コンクール、マーチング。夏を終えた3年生のみなさんに伝えたいこと。

2014年9月28日

先週、全国で最も遅い吹奏楽コンクールの支部大会、東京都大会の取材に行ってきた。


東京都大会、東関東大会のパンフレットと、会場で配っている主催の朝日新聞・コンクール特集別刷

大会によって、パンフレットってけっこう違うのだ。都大会は、過去の課題曲リストが載ってたり、なかなか資料性が高くて読み応えアリ。そして広告が多くて、さすが東京だなぁと思ったり。

夏は吹奏楽部のオンシーズン。全国各地でコンクールやマーチングコンテストの予選が繰り広げられ、勝ち進めなかった場合は、そこで終わりになる。たとえ金賞を取れたとしても、先の大会に進めない金賞のことを、全国共通で「ダメ金」と呼ぶ。これ、一体いつからある言葉なのだろうか。少なくともわたしが吹奏楽を始めた中学のときにはあった言葉。誰が言いだして、どうやって広まっていったのだろうか。

と考えていたら、合唱コンクールでも、同様にダメ金と呼ぶそう。なんとも複雑な思いが駆け巡る言葉だなぁ……。

近年、吹奏楽部はメディアでの露出が急増して、コンクールのチケットは全然買えない。予選からしてプラチナチケット。わたしの地元の北海道大会も、夏に見に行った大阪府大会も、みんな大行列。ずいぶんと盛り上がっていて、すごい時代になったなぁ…と、感慨深くもある。

地区大会で夏が終わった人もいれば、おもに9月に行われる支部大会で終わった人もいるだろう。この後にもまだ演奏会が控えている学校もあると思うけれど、多くの3年生は、ここで引退。
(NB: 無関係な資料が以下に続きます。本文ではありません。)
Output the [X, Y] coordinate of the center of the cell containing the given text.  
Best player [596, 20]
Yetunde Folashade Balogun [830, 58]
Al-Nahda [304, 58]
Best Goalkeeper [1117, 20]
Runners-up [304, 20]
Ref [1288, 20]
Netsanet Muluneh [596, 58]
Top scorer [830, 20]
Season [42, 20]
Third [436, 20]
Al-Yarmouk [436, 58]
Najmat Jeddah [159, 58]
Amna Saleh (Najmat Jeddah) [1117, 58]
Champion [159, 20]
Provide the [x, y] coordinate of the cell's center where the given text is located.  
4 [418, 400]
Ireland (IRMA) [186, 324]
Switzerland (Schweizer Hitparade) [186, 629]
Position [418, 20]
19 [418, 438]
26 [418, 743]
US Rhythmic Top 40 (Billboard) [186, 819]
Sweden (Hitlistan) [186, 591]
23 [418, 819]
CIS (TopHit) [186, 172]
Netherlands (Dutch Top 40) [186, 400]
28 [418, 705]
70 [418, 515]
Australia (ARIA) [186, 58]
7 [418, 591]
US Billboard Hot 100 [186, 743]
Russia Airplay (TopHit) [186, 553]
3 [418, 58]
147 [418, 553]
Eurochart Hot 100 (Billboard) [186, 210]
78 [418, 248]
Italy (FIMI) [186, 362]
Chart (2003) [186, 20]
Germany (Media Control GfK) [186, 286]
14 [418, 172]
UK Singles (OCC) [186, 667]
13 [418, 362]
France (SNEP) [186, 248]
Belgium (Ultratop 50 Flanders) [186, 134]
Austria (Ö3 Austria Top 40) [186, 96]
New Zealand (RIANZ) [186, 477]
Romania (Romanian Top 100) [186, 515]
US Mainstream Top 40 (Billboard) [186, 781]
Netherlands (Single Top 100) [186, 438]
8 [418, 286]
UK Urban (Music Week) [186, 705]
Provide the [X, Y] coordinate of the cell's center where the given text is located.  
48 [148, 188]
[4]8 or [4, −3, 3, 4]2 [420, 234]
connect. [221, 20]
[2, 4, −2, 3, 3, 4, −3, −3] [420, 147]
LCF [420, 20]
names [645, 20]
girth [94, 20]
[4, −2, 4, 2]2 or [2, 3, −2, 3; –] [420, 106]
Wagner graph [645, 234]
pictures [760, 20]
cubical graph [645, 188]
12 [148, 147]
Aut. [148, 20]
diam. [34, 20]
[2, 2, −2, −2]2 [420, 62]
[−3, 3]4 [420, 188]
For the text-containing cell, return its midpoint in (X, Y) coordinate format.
悔しい人もいれば、やりきったと思える人もいるであろう夏を終えた3年生たちに伝えたいのは、この「1つの目標に向かってひたすらがんばる」ということが、どれだけ尊くて、これからの大きな糧になるかということ。これは、中高生の当事者の頃にはなかなかわからなくて、大人になってからしみじみと実感するものだなぁと思う。
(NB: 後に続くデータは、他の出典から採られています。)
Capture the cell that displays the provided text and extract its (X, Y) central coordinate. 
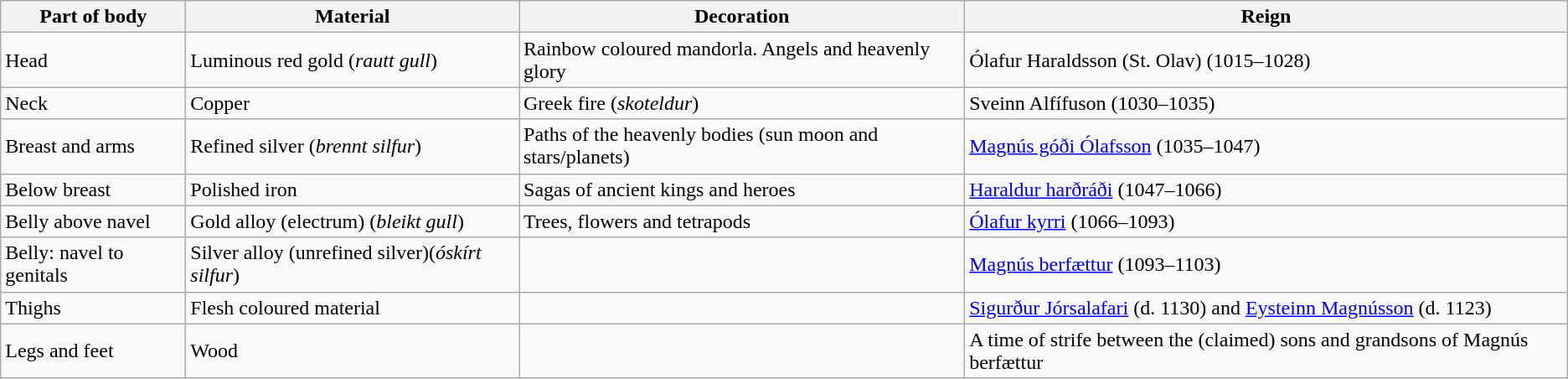
Luminous red gold (rautt gull) (353, 60)
Greek fire (skoteldur) (742, 103)
Legs and feet (94, 350)
Wood (353, 350)
Rainbow coloured mandorla. Angels and heavenly glory (742, 60)
Ólafur kyrri (1066–1093) (1266, 221)
Decoration (742, 17)
Sveinn Alfífuson (1030–1035) (1266, 103)
Head (94, 60)
Magnús góði Ólafsson (1035–1047) (1266, 146)
Refined silver (brennt silfur) (353, 146)
Haraldur harðráði (1047–1066) (1266, 189)
Sagas of ancient kings and heroes (742, 189)
Material (353, 17)
Flesh coloured material (353, 307)
Neck (94, 103)
Copper (353, 103)
Magnús berfættur (1093–1103) (1266, 265)
Belly: navel to genitals (94, 265)
Sigurður Jórsalafari (d. 1130) and Eysteinn Magnússon (d. 1123) (1266, 307)
Polished iron (353, 189)
Silver alloy (unrefined silver)(óskírt silfur) (353, 265)
Paths of the heavenly bodies (sun moon and stars/planets) (742, 146)
Belly above navel (94, 221)
Gold alloy (electrum) (bleikt gull) (353, 221)
Below breast (94, 189)
Ólafur Haraldsson (St. Olav) (1015–1028) (1266, 60)
Part of body (94, 17)
Reign (1266, 17)
Breast and arms (94, 146)
Thighs (94, 307)
Trees, flowers and tetrapods (742, 221)
A time of strife between the (claimed) sons and grandsons of Magnús berfættur (1266, 350)
From the cell containing the given text, extract its center point as (x, y) coordinate. 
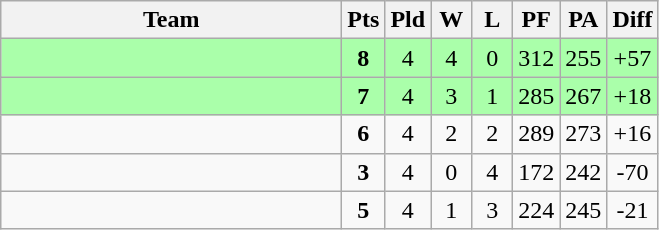
245 (584, 210)
172 (536, 172)
255 (584, 58)
7 (364, 96)
PA (584, 20)
267 (584, 96)
6 (364, 134)
+57 (632, 58)
Team (172, 20)
+16 (632, 134)
312 (536, 58)
-21 (632, 210)
8 (364, 58)
Diff (632, 20)
5 (364, 210)
242 (584, 172)
Pts (364, 20)
W (452, 20)
Pld (408, 20)
-70 (632, 172)
285 (536, 96)
289 (536, 134)
273 (584, 134)
+18 (632, 96)
PF (536, 20)
224 (536, 210)
L (492, 20)
From the cell containing the given text, extract its center point as (X, Y) coordinate. 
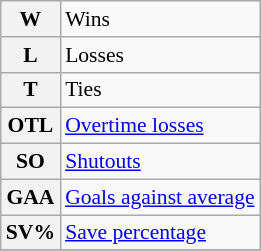
W (30, 19)
Losses (160, 55)
Save percentage (160, 233)
Wins (160, 19)
Overtime losses (160, 126)
T (30, 90)
Shutouts (160, 162)
OTL (30, 126)
L (30, 55)
SO (30, 162)
Ties (160, 90)
GAA (30, 197)
Goals against average (160, 197)
SV% (30, 233)
Scan for the cell matching the given text and deliver its (X, Y) coordinate at center. 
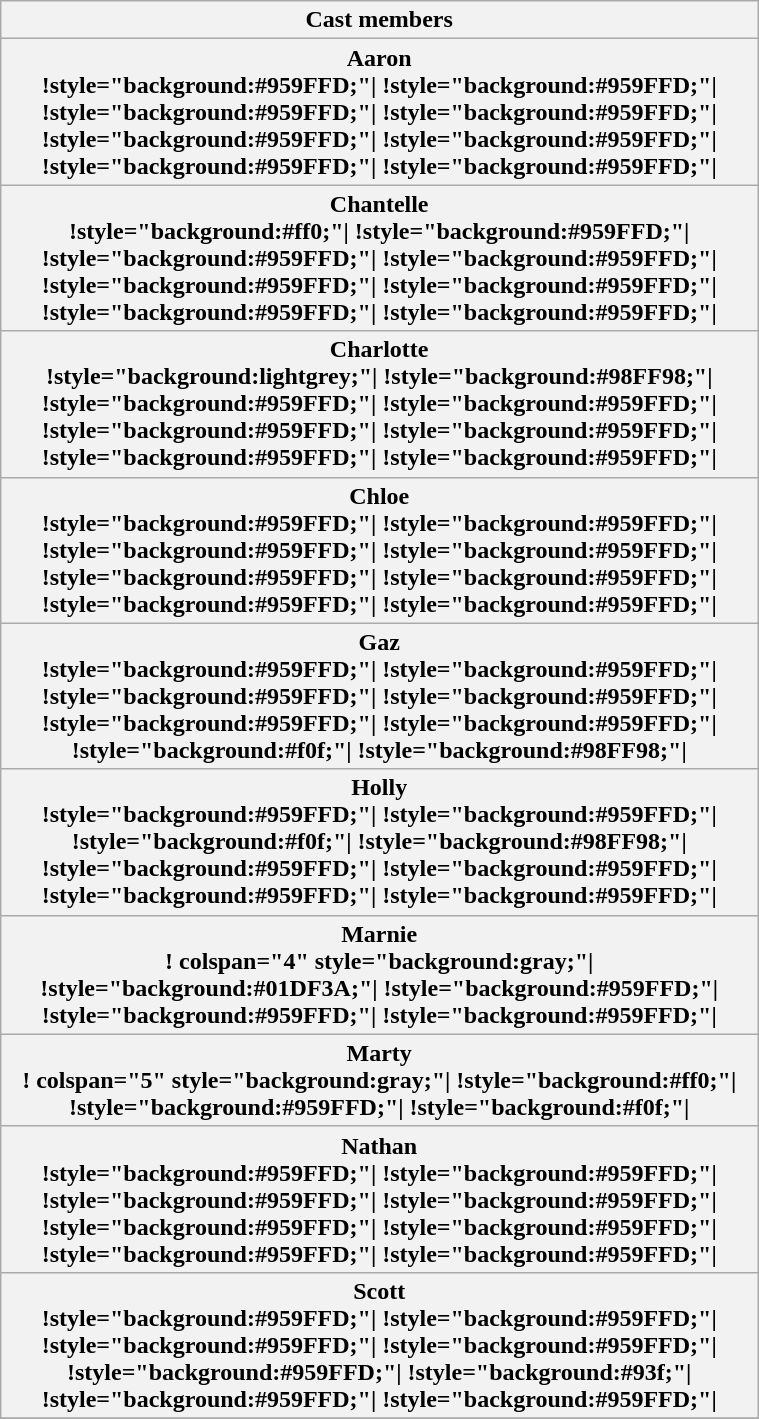
Cast members (380, 20)
Marty! colspan="5" style="background:gray;"| !style="background:#ff0;"| !style="background:#959FFD;"| !style="background:#f0f;"| (380, 1080)
Detect which cell encompasses the target text, then output its (x, y) center coordinate. 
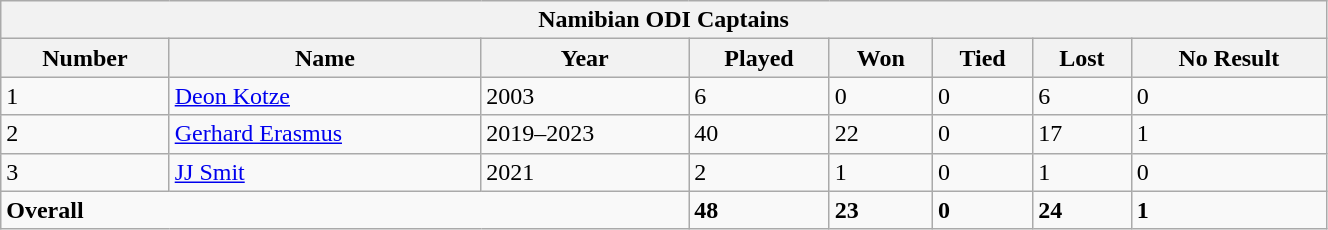
Overall (345, 210)
Won (880, 58)
Played (759, 58)
Lost (1082, 58)
Name (325, 58)
JJ Smit (325, 172)
2003 (585, 96)
Tied (982, 58)
No Result (1228, 58)
Number (85, 58)
Namibian ODI Captains (664, 20)
2021 (585, 172)
40 (759, 134)
Gerhard Erasmus (325, 134)
23 (880, 210)
48 (759, 210)
Deon Kotze (325, 96)
Year (585, 58)
22 (880, 134)
2019–2023 (585, 134)
3 (85, 172)
17 (1082, 134)
24 (1082, 210)
Pinpoint the cell where the given text exists, returning its [x, y] midpoint coordinate. 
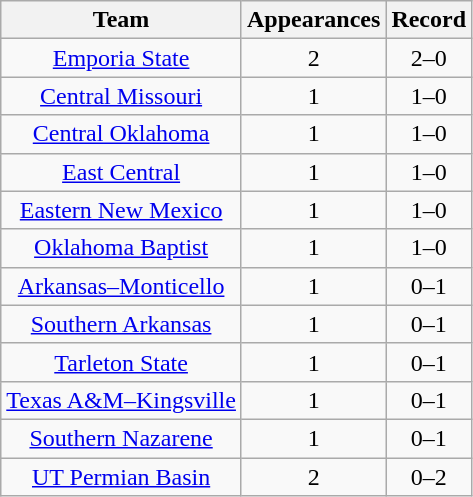
East Central [122, 172]
2–0 [429, 58]
Tarleton State [122, 362]
Team [122, 20]
Southern Nazarene [122, 438]
Texas A&M–Kingsville [122, 400]
Central Oklahoma [122, 134]
Eastern New Mexico [122, 210]
Appearances [313, 20]
Emporia State [122, 58]
Oklahoma Baptist [122, 248]
UT Permian Basin [122, 477]
Arkansas–Monticello [122, 286]
Southern Arkansas [122, 324]
Central Missouri [122, 96]
0–2 [429, 477]
Record [429, 20]
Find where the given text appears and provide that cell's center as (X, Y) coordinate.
「みんなで1つのことを一生懸命にがんばる」ことって、大人になると、なかなか機会がないもの。そしてその経験は、社会人になってからも、いろいろな場面で必ず心の支えになる。そして、その想い出と仲間たちは一生の宝物になる。

今、悔しくて心にぽっかりと穴が空いている人もいるかもしれない。わたしも中2の頃、ダメ金で普門館行きを逃し、それまでの人生で一番泣いた。どうやって家に帰ったか覚えていないくらい、泣いて泣いて泣いた。でも、この時の挫折があったからこそ、「高校では絶対に普門館でゴールド金賞を取る!」とはっきりと目標を定め、実現し、現在に至る(間飛ばしすぎだけど・笑)

悔しい気持ちは、これから進学しても、社会に出ても、必ず何かの糧になるはず。そして、みんなでがんばってきた3年間なり6年間なりが、何物にも代えがたい想い出になる日が、必ずやってくるはずだから。

都大会では、今年から「普門館賞」というのが設立され、佼成文化協会より、都大会全出場校に贈呈された。白い箱の中身はメトロノームとのこと。ツイッターで「あの箱の中身はなんだろう」とツイートしたら、「メトロノームです! 僕らももらいました!」と、どこかの生徒さんが教えてくれた。ありがとうございます!


「普門館賞」について

都大会は、40年間の長きにわたり、普門館をコンクール会場として借りてきた。そう、都大会も普門館だったんだよね。うらやましい! 佼成文化協会からは、「今後ますますの吹奏楽の発展を」という願いを込めての贈呈。「吹奏楽の甲子園」として多くの学生たちが憧れてきた普門館が、耐震問題で使えなくなって以降、近年は名古屋国際会議場で全国大会が開催されている。この「普門館賞」を通じて、普門館の名がいつまでもみんなの記憶に残るといいなぁ…と思いつつ、こんな賞があって東京はいいなぁとも思ったり。

全国各地の激戦を勝ち抜いてきた29団体が、来月の全日本吹奏楽コンクールに臨む。全国まであと1カ月弱、この1カ月でもまだまだ伸びるから、中高生ってほんとすごいと思う。

来月、わたしも取材で行く予定。1カ月間、あれやこれや、仕事いろいろがんばろう!